A ditadura do pensamento positivo

Sou uma pessoa que gosta muito de ler. Deleito-me com obras literárias de diversas nacionalidades; entro em estado de êxtase ao me deparar com os diálogos de Platão, ou os escritos de seu discípulo mais conhecido: Aristóteles. Não à toa que me graduei em Filosofia! Pude, tornando-me um amante da sabedoria (filósofo), bem antes de entrar para a academia, buscar diferentes formas de conhecimento que a humanidade acumulou ao longo de sua existência.

Foi numa dessas buscas que me vi em contato com as ciências da natureza, de uma maneira mais árdua. Influenciado pela indústria cultural e por meu pai, apaixonei-me por dinossauros, o que me levou, por sua vez, a interessar-me por geologia e paleontologia.

Consequentemente, descobri um paleontólogo que me chamou a atenção: Stephen Jay Gould. E não foi só pela suas ideias sobre evolução biológica. Em uma de suas obras, intitulada “Lance de Dados”, ele narra uma experiência pessoal e, ao mesmo tempo, demonstra receio (?), ao compartilhá-la, de que possa servir como argumento para aqueles que pertencem ao que ele chamou de “movimento da ‘atitude positiva'”.

Essa experiência, a qual ele descreveu, está relacionada a uma fase bem difícil e delicada que passou. Foi diagnosticado com um câncer extremamente agressivo e que, na época, não lhe daria muitas chances de viver por muito tempo. Entretanto, devido à sua característica otimista e de disposição para enfrentar desafios, ele conseguiu superar a doença.

Pois bem, em que isso é ruim? Muitos podem achar estranho, e fazem o questionamento do porquê temer que uma história de superação possa ser prejudicial. Para entender melhor, transcrevo o que Gould diz:

“… devemos nos opor resolutamente à crueldade não intencional do movimento da ‘atitude positiva’ – uma escorregadela insidiosa numa retórica de culpa para aqueles que não conseguem superar o desespero pessoal e apelam para a positividade de sua profundeza interna. (…) não há um dedo para pôr em funcionamento imediato a positividade com um único e indolor movimento de pressão.”

De fato, se nós, em vez de ficarmos exigindo que alguém supere seus problemas, apresentando maneiras e listas de como agir desta ou daquela maneira, tratá-lo com empatia, ou seja, tentar colocar-se no lugar dela, inclusive compreendendo sua história de vida, será um ato de amor e respeito muito grande por ele/ela.

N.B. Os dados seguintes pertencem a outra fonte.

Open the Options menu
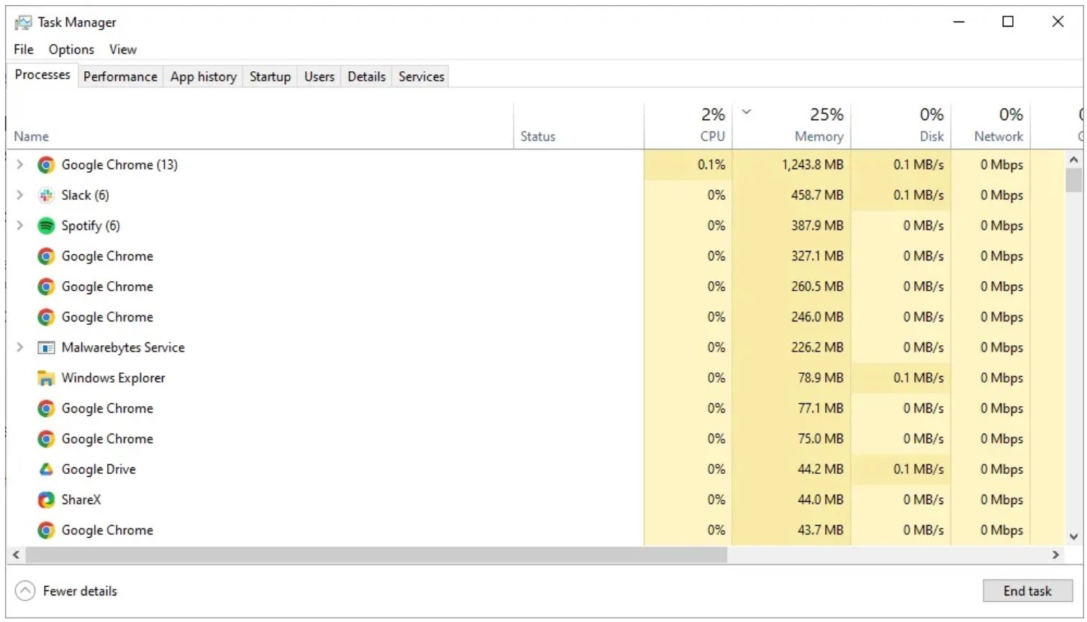1087x622 pixels. click(71, 50)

No caso em questão, uma doença, colocado por Gould, evoco sua palavras novamente, e que deve servir para outra situações:

“… Se um homem morre de câncer no medo e desespero, então choremos por sua dor e celebremos sua vida. O outro homem, que lutou desesperadamente e riu no final, mas também morreu, talvez tenha tido uma vida mais fácil em seus meses finais, mas não partiu com mais humanidade.”

Esse grande cientista, nos dá uma lição grandiosa de como ser solidário, sem cairmos na armadilha de dar conselhos, às vezes até agressivo, para que o outro seja forte. Como eu mencionei acima. existe uma história de vida, que deve ser levada em conta. E toda história de vida é única, com experiências próprias de cada um. Até costumo dizer que “a sua experiência não é a minha experiência”.

Não há mal nenhum, quero deixar bem claro, em apresentar listas de como devemos ser ou não, desde que sejam apresentadas como sugestões, e não como uma espécie de manual de vida a ser seguido à risca. O importante é não deixarmos levar pela tentação em achar que fulano é fraco porque não agiu como beltrano. A humanidade faz parte de todos nós.

 

 

 

 


Carlos Martins

Professor da rede estadual de ensino, graduado em Filosofia-UFG, pós-graduado em Educação e Cinema-IFITEG, apaixonadíssimo pelo conhecimento.